Hopefully this blog (snobbishly titled a Journal) will be more consistent than some out there in the world, and certainly more consistent than my own pathetic attempts in the past at keeping one going. In the hopes of not disappointing, I shall begin by aiming low, and therefore I can rejoice whenever I exceed expectations! For starters, I am going to pledge to a weekly update. More would be great for all interested, but I think that anything less is just asking for people to ignore me.
Now, what is this all about? Obviously, this Journal will be a news feed for up and coming projects, publications, and…and…other things that are up and coming. Additionally, as I am an avid reader, I suppose I am perfectly within my rights to run my mouth here about books I am reading, what I like and don't like, and so on. Finally, should anyone out there take the time to review the books I write, I will be sure to post those here as well.

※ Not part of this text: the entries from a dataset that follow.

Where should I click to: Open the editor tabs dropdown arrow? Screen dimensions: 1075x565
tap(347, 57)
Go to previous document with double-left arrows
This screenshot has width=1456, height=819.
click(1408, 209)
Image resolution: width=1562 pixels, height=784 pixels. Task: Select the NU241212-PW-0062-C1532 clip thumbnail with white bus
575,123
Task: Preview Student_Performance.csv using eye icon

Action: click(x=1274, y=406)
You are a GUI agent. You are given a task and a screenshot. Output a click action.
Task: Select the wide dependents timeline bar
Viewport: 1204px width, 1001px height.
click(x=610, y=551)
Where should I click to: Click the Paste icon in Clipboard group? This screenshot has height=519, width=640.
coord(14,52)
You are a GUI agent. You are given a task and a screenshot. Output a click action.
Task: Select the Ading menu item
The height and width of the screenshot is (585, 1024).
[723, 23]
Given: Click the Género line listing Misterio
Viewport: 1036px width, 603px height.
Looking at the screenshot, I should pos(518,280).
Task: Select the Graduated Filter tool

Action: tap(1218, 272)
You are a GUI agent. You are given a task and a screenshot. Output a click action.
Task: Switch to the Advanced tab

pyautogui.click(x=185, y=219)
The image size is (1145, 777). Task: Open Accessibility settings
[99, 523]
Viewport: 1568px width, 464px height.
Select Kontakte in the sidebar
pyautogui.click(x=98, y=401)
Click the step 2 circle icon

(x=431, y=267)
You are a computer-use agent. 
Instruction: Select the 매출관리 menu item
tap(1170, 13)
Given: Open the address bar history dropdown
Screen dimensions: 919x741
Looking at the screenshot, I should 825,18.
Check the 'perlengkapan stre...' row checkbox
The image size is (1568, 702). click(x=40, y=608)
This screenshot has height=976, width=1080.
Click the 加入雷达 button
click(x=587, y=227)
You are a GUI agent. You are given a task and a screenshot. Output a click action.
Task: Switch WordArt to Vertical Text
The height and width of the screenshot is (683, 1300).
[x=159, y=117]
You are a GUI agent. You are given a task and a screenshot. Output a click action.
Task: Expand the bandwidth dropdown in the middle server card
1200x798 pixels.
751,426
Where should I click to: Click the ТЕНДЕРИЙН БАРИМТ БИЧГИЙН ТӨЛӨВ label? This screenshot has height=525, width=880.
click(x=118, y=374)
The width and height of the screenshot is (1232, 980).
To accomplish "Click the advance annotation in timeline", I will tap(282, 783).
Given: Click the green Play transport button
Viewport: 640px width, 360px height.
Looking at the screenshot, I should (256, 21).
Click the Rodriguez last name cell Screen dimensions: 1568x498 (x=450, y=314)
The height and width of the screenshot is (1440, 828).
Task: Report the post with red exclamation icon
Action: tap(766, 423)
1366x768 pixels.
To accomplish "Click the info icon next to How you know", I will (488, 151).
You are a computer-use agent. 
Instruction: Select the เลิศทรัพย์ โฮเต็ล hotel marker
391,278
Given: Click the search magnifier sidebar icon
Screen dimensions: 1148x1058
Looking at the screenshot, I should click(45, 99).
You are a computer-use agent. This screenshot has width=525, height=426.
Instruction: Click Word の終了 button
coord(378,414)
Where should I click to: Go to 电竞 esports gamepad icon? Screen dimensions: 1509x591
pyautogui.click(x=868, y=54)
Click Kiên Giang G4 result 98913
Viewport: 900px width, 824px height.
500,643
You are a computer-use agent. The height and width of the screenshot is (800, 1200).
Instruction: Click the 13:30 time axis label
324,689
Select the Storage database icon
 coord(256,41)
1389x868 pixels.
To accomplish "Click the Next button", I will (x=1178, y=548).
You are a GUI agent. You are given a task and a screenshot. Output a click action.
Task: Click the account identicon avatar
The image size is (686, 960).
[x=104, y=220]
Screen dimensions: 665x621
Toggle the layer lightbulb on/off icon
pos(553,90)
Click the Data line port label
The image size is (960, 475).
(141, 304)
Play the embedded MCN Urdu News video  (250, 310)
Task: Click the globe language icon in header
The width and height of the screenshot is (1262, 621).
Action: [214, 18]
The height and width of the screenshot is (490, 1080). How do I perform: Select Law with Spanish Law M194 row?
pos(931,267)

And that's that. Perhaps a brief introduction as to why I am publishing independently rather than going through one of the big New York houses is in order here:
I have been shopping The Wars of Gods and Men around for an agent for a few months now, and I have been getting nowhere. Agents are pretty unanimous in not quite being able to qualify its genre (apparently, people stopped combining "tragedy" with "comedy" shortly after Shakespeare died). Whether this is just a rouse on the part of agents (everyone e-pulishing these days seems to have been labeled "unclassifiable" at some time or another) or testimony to my poor summation skills in a query letter, I am not sure.
I have read a lot on various websites, Joe Konrath's blog most notably (but others too with more modest success), about the burgeoning e-book market, and I decided that at the end of the day, it makes sense to go with the way of the future rather than continue to cling to the hopes of being published traditionally. My stepdad has a wonderful saying, which I will share here: "Never plan your life by someone else's efficiency." In short, if an agent called me today and said, "Let's see the manuscript," and assuming everything was smooth sailing from that point on, it would still take about two years before the book hit store shelves. While that is the way the old system works, it's not particularly appealing for a prolific chap such as myself.
In short, the decision is not motivated out of any grudge against the "establishment," but rather by a desire to be read now, to sink or float by my own efforts and not by another's decisions, and to stop using the process as an excuse for not putting my novels out into the world.